[E ProcessGroupNCCL.cpp:828] [Rank X] Watchdog caught collective operation timeout: WorkNCCL(SeqNum=3634, OpType=ALLGATHER, Timeout(ms)=1800000) ran for 1800429 milliseconds before timing out

Error when attaching evaluation to trainer on accelerate + deepspeed zero3
Config:

trainer_args = transformers.TrainingArguments(
			per_device_train_batch_size=1,
			gradient_checkpointing=True,
			# bf16=True,
			ddp_find_unused_parameters=False,
			gradient_accumulation_steps=2,
			warmup_steps=10,
			num_train_epochs=2,
			# max_steps=20000,
			learning_rate=2e-6,
			evaluation_strategy="steps",
			eval_steps=1,
			per_device_eval_batch_size=1,
			include_inputs_for_metrics=True,
			# fp16=True,
			logging_steps=5,
			output_dir="outputs",
			optim="paged_adamw_8bit",
			save_strategy="steps",   #epochs, steps, no
			save_total_limit=5,
			save_steps=30,
			# save_on_each_node=False,
			report_to="wandb",
			dataloader_drop_last=True,
			dataloader_num_workers=0,
			# resume_from_checkpoint="outputs/checkpoint-9500/",
			hub_strategy="checkpoint",
			save_safetensors=True,
			# fsdp = ["full_shard", "offload", "autowrap"],
			deepspeed="deepspeed_zero3_config.json"
			# Model & Data Sharding
			# Model checkpointing
		)
{
  "bf16": {
    "enabled": "auto"
  },
  "optimizer": {
    "type": "AdamW",
    "params": {
      "lr": "auto",
      "betas": "auto",
      "eps": "auto",
      "weight_decay": "auto"
    }
  },
  "scheduler": {
    "type": "WarmupDecayLR",
    "params": {
      "total_num_steps": "auto",
      "warmup_min_lr": "auto",
      "warmup_max_lr": "auto",
      "warmup_num_steps": "auto"
    }
  },
  "zero_optimization": {
    "stage": 3,
    "offload_optimizer": {
      "device": "cpu",
      "pin_memory": true
    },
    "offload_param": {
      "device": "cpu",
      "pin_memory": true
    },
    "overlap_comm": true,
    "contiguous_gradients": true,
    "sub_group_size": 1e9,
    "reduce_bucket_size": "auto",
    "stage3_prefetch_bucket_size": "auto",
    "stage3_param_persistence_threshold": "auto",
    "stage3_max_live_parameters": 1e9,
    "stage3_max_reuse_distance": 1e9,
    "stage3_gather_16bit_weights_on_model_save": true
  },
  "gradient_accumulation_steps": 2,
  "gradient_clipping": "auto",
  "steps_per_print": 5,
  "train_batch_size": 16,
  "train_micro_batch_size_per_gpu": 1,
  "wall_clock_breakdown": false
}
compute_environment: LOCAL_MACHINE

deepspeed_config:

deepspeed_config_file: deepspeed_zero3_config.json

zero3_init_flag: true

distributed_type: DEEPSPEED

downcast_bf16: 'no'

machine_rank: 0

main_training_function: main

num_machines: 1

num_processes: 8

rdzv_backend: static

same_network: true

tpu_env: []

tpu_use_cluster: false

tpu_use_sudo: false

use_cpu: false

Works fine when number of GPU is set to 1.

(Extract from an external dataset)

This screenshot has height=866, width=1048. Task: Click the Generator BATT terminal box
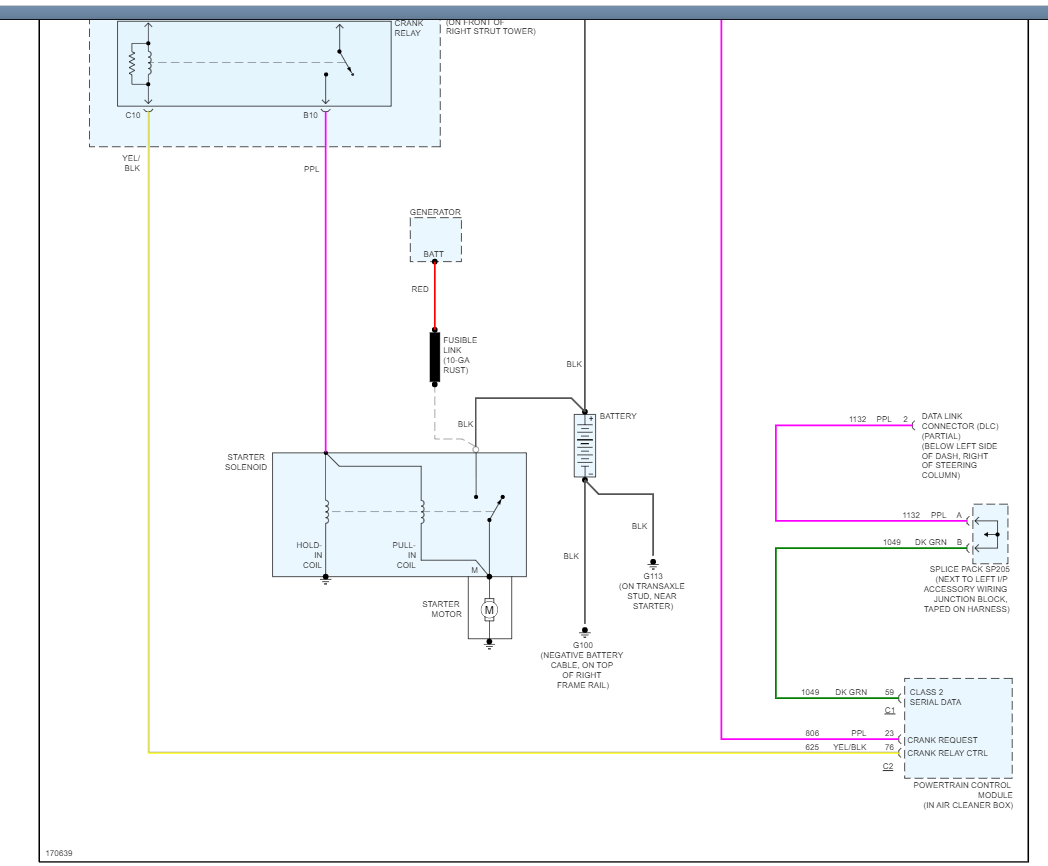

What is your dataset situation like?

Validation set contains same format as the training set, with less number of samples (2800 vs 40). The generation for both is done by a single function and are padding and truncating perfectly.

I encountered similar issue training T5 model on 4 V100 GPUs in the cluster.

Can you try a couple of things

  • higher value for eval_steps.
    Additionally, are you doing some expensive calculations during eval?

  • higher value for logging_steps.

  • Alternatively, you can run evaluation on only 1 machine and see if that helps

I’ve had this issue in the past during eval with deepspeed across multiple gpus. My hunch was that one of the process hangs due to some issue with metric computation or logging during eval and the others wait forever. So I simplified my eval loop

Hope this helps